In contrast to electromagnetic devices, permanent magnet devices do not require an electrical power supply downhole and require little to no maintenance. Several attempts have been made to use permanent magnet devices to reduce downhole buildup. Examples of several of the attempts include U.S. Pat. No. 3,228,878 which issued to Moody on Jan. 11, 1966 and discloses the use of magnets to provide a magnetic field having two polar zones a short distance from each other. The field may be provided by one or more high strength permanent magnets located outside the flow passageway and each having its poles facing toward the passageway in a direction normal to its path of flow. The magnetically treated liquid may flow with a minimum of turbulence and free it from external magnetic influence for a distance within the flow passageway from 10 to 150 times the length of the magnetic field to avoid too rapid a dissipation of the change effected therein by the passage through the magnetic field.

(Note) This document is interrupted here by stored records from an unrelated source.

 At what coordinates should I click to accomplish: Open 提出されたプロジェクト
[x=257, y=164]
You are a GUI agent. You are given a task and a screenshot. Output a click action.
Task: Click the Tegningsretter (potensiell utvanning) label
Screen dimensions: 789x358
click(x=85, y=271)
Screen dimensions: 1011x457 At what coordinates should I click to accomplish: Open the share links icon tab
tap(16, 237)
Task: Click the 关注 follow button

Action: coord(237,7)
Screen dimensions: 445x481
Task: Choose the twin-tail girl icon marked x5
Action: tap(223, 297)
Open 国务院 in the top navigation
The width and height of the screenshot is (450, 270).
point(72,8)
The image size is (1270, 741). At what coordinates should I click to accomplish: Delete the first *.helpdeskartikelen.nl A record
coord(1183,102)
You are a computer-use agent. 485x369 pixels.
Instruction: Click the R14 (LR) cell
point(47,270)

Another contribution to the art was made by Debney, et al. in U.S. Pat. No. 4,422,934, which proposes a magnetic device for the treatment of calcareous fluids. Described therein is a device for magnetically treating liquids to inhibit the deposit of scale in plumbing systems, appliances, boilers, and the like. The device has an elongate housing with an inlet and an outlet for the flow of liquid there through. A support structure is located inside the housing to retain a plurality of longitudinally spaced-apart magnets. The magnets are held in position by a plurality of transverse holding elements which are positioned so that the magnets are angularly disposed in a helical arrangement. The magnets are directly immersed in the liquid flowing through the device.

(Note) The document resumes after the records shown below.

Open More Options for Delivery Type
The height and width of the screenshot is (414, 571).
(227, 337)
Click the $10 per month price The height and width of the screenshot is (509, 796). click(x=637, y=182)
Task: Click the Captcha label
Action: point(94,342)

As a further example, U.S. Pat. No. 5,178,757 to Mag-Well, Inc. describes a device that includes an elongated hollow core providing at least one passage through which the fluid to be treated flows. An array of magnets extends longitudinally along the core with the poles of the magnets arranged so as to provide a magnetic field perpendicular to the flow path to enhance the magnetic conditioning effect of the tool. An alternative embodiment of the device has three longitudinally extending arrays of magnets with two fluid passages between them. The magnets are formed of a rare earth magnetic material, and are backed by a flux-carrying member of cobalt-iron alloy, with rounded corners so as to reduce loss of a magnetic field. Each magnet is mounted at least partially within an outer surface of the core with the flux-carrying member contacting, covering, and extending between the outer major faces of the magnets.

U.S. Pat. No. 5,052,491 issued to Harms, et al. on Oct. 1, 1991 describes the use of coupling devices that contain magnets to control the accumulation of paraffin and deposits in a downhole oil string or oil transmission flow lines. The coupling devices are made of a nonmagnetic material surrounded by a magnet and shield of magnetic material. The devices are used to join sections of oil string pipe together which form the downhole oil string casing. The magnetic coupling devices are placed at every 1,000 to 1,500 feet.

U.S. Pat. No. 5,453,188 issued to Florescu, et al. on Sep. 26, 1995 suggests an apparatus and method for preventing and minimizing the formation of deposits of paraffin, asphaltene and scale on the inside of downhole oil string line and on the surface of flow transmission lines. Successive magnet pairs are provided in magnetic discs along a section of pipeline. Each successive pair of magnets is rotated through a particular angle relative to the adjacent pair of magnets to achieve an advantageously prolonged trajectory of charged particles that populate the flowing fluid.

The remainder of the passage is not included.